E aí eu deixo vocês fazerem as analogias com os diferentes patamares do Castelo Interior de Santa Teresa de Ávila, com os graus do purgatório, com os diferentes céus -- enfim, há inúmeras referências deste fenônomo na tradição das grandes religiões do mundo.
Essa dialética, discrepância, a tensão entre os sentidos opostos de um problema, são oportunidades que Deus dá para que a pessoa se eleve espiritualmente -- ou, se assim escolher, que ela se acanalhe. Você não vai permanecer no mesmo estado quando for confrontado com esse tipo de situação. E você vai saber disso porque vai doer na sua carne. Você vai ter que escolher: elevar-se espiritualmente ou acanalhar-se. Tertium non datur.
Via de regra as pessoas acabam acanalhando-se.
A dificuldade, ao invés de reforçar o vigor espiritual delas, ao invés de aperfeiçoar sua dignidade, faz o contrário: elas se acabam. Tornam-se seres humanos piores. Degradam-se.
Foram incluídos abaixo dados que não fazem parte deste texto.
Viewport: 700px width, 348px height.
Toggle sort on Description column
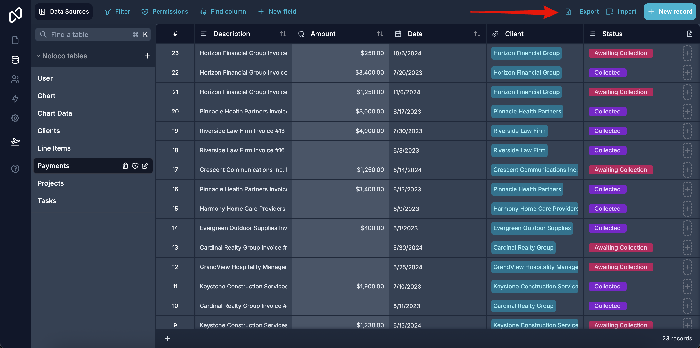coord(283,34)
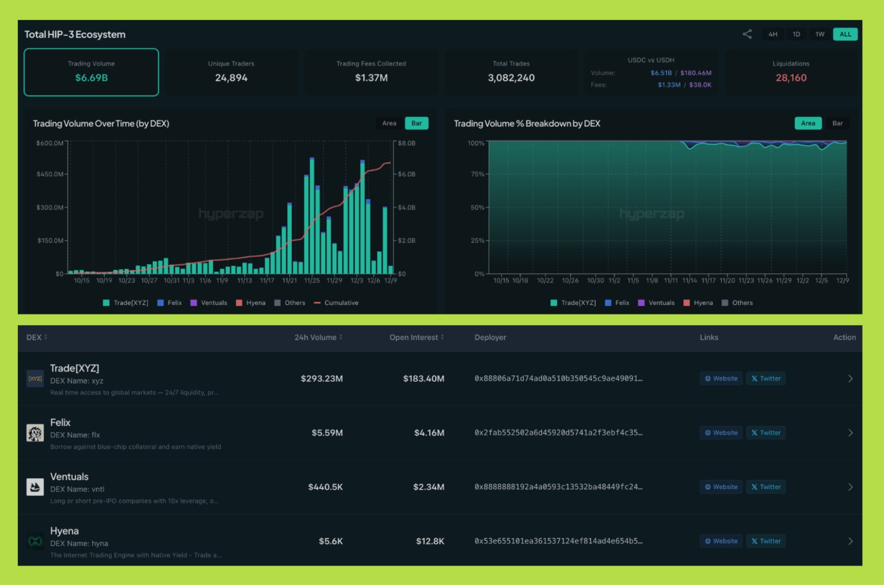Select the 1D timeframe tab
The height and width of the screenshot is (585, 884).
point(796,34)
Esse é o significado do que São João diz no Apocalipse: que os justos continuem a se purificar, e os injustos continuem a se sujar. A luz do justo brilha, brilha, brilha até ser perfeita. Ao passo que a luz do injusto -- do ímpio, do homem de Belial -- vai se enfraquecendo, até se apagar completamente, até que a treva pura se instale e consuma a sua substância de imagem de Deus.